[Geowanking] no metadata

Chris Holmes cholmes at openplans.org
Sat Aug 13 02:07:59 PDT 2005


Quoting Raj Singh <raj at rajsingh.org>:

> Sounds like human nature to me. People do as much work as they must
> to satisfy their own needs--no one really gets properly rewarded for
> creating metadata. So we're expecting them to do this instead of
> going out for a drink, or going home to their families?
>
> Also sounds like an opportunity for a Web search firm...
> 1. crawl all the geodata on the web (you're already kind of doing
> this)
> 2. have parsers for the major geographic data formats
> 3. inspect the data and have clever auto-harvesting tools work some
> metadata magic
> 4. presto--a spatial data infrastructure
5. Allow user input to the resulting metadata, to both comment on how
good the metadata is (ebay/amazon rate this data and was this metadata
useful to you?), and to contribute/fix errors in the metadata.  To
remix an open source phrase - The person who understands and fixes the
metadata is not neccessarily or even usually the person who created the
geo data.  Granted a later user won't be able to figure out all the
metadata fields, but they can comment on the quality of the data, and
how useful it was to them.  If you had enough people doing this you
could get domain specific collaborative filters - how useful this data
was to urban planners, or birdwatchers.  Indeed given enough eyeballs
you may even get a co-worker of the person who created the data, people
who recognize a given dataset that they used to work with who could
give a more informed opinion.  Granted to work really well there'd need
to be some drive by data aspect of it, but if the data can actually be
accessed one can start to gather stats on the most viewed sets of data.
 And indeed with enough users I'm sure you'll get people who feel
strongly one way or another about a dataset, and would be happy to tell
the world.  You could take care of the 'keyword' field by just taking
the results of del.icio.us style tagging.

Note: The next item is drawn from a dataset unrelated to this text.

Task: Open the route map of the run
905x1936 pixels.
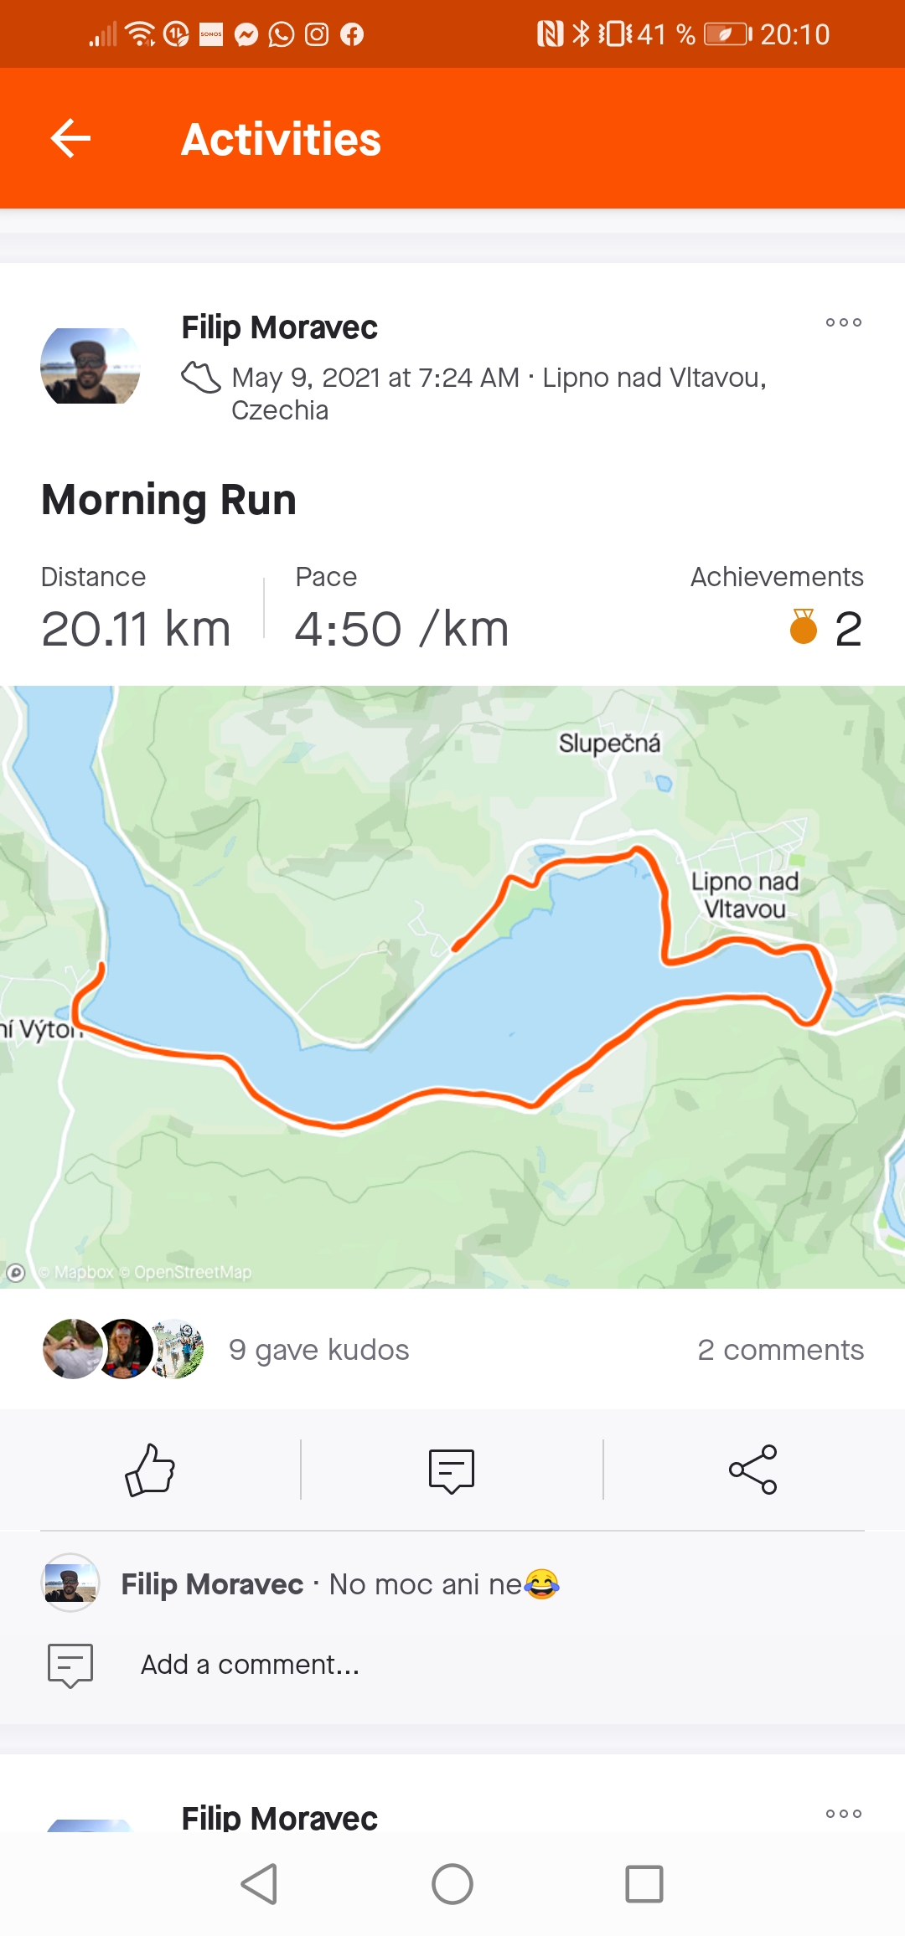Action: point(453,986)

6. presto--the geospatial web (I've come to really dislike the term SDI,
after diving into the literature a decent bit.  It's an incredibly
overloaded term, that means too many things to different people (many
papers will start out with 5 definitions), and despite people moving
the term to being more 'user-centric' and focused on 'process' it still
smacks of government and gis 'experts' are the ones who provide
everything, they just should focus their results on users (who often
seemed to be implied as government employees and other 'gis users'). 
It's also not seen as a shared project - there's (in theory) a local
SDI and a city SDI and a national one and a global one.  There's no New
York internet and Thailand internet - there should be one geospatial
web, you're either on it, or you're not.)

Chris

>
> Is this a crazy idea or not?
>
> --Raj
>
>
> On Aug 12, 2005, at 3:10 PM, Mike Liebhold wrote:
> >
> > A colleague, Anthony Townsend, and I had a long chat recently with
> > meta geographer Michael Goodchild, from UCSB about this problem.
> >
> > Although a vast amount of digital geodata has been created over the
> > last few degecades that might be potentially useful, a very large
> > number of digital cartographers, working in the sciences and public
> > and private sectors haven't been labelling their data - at all -
> > with any identifying meta data, regardless of data formats ... and
> > a large number of geodata collections and archives have no meta
> > data describing the collections themselves of geodata, which may or
> > may not include properly labeled geodata objects.
> >
> > So despite a more permissive policy of making geodata public
> > accessable in the US, much is identifiable, but unsearchable data,
> > and much is unidentifiable, though valid, all rendered useless
> > without any descriptive narrative by cartographers or librarians.
> > So, before public or private agencies can offer public access to
> > potentially useful geodata in their collections, the data has to be
> > rehabilitated, and the collections have to be described.
> >
> > Huge problems.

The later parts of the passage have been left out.